Mohotti Arachchilage Sriyani Kulawansha-Fonsekca (born 1 March 1970) is a retired Sri Lankan hurdler. Her personal best time was 12.91 seconds, achieved in the quarter-finals of the 1996 Summer Olympics in Atlanta.

She represented Sri Lanka in the 1992 Olympic Games held in Spain at the young age of 22. The 1996 Olympic Games held in US saw her advancing to the quarter finals of the 100m Hurdles event as she registered her personal best timing of 12.91 sec. Her final Olympic Games were the 2000 Sydney Olympics.

She was very consistent in the Asian Championships and her best year was 1998, where she won Silver in the Commonwealth Games and Bronze in the Asian Games. From 1989 to 2004 she has participated in over 70 International Games, and still holds the record in the South Asian Games for the hurdles event.

Early life 
Sriyani Kulawansha describes her childhood  as being the "vehicle of our house" as she used to run to buy groceries from her home located on a hill.
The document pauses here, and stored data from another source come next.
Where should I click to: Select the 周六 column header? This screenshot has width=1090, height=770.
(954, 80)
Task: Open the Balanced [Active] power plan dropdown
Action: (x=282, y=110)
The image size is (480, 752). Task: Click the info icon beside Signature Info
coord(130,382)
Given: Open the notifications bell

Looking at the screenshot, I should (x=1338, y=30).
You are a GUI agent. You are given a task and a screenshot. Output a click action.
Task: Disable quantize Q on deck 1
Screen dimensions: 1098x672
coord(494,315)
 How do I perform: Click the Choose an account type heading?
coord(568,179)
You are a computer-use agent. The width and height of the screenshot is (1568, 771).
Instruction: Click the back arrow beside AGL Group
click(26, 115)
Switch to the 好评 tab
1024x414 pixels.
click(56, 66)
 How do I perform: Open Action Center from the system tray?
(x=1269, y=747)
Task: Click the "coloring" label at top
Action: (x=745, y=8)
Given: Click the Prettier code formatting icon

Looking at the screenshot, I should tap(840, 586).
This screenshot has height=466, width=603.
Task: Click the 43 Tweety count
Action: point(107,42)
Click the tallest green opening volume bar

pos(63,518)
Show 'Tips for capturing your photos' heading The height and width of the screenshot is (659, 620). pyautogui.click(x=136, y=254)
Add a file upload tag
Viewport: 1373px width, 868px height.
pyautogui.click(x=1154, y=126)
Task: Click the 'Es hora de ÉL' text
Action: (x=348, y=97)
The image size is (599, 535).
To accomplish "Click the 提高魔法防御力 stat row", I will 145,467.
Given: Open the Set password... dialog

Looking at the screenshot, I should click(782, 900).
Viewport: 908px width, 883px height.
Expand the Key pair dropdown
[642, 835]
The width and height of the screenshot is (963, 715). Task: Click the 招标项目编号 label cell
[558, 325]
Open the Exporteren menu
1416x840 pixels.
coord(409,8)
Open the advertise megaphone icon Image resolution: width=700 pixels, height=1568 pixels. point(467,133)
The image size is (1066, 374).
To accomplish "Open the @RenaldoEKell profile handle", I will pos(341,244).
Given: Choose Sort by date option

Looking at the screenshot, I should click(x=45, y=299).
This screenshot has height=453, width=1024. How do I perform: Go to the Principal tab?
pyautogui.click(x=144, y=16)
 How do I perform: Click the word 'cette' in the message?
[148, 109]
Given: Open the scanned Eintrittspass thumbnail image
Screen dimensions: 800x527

It is there she realized her "energy and love" for sports.

She received her primary school education from Udakendawala Primary School and entered Ibbagamuwa Central College after passing the grade 5 scholarship exam. There she took part in all the four games for girls Athletics, Elle (a game like baseball), Netball and Volleyball and won the all island championship in all of them. And she won the best sportswoman award in 1989 for Athletics, Vollyball and Netball. She had to give up Netball and volleyball to focus on Athletics when she came to the national level.

She grew up in Melsiripura, a remote area in Sri Lanka's Kurunegala District.

Professional career 
While she was in 1989 South Asian Games practice squad she learned that high jump event has been cancelled due to lack of participants. But she credits her parents and coach Dervin Perera for motivating her to change to hurdles event.

She describes her biggest career achievement as winning the Silver Medals in the 1998 Commonwealth Games.

Sriyani retired from sports at the age of 34 even after getting selected to the 2004 Olympics. She says the decision was made because she knew that she had little chance to win and to give the opportunity to another athlete.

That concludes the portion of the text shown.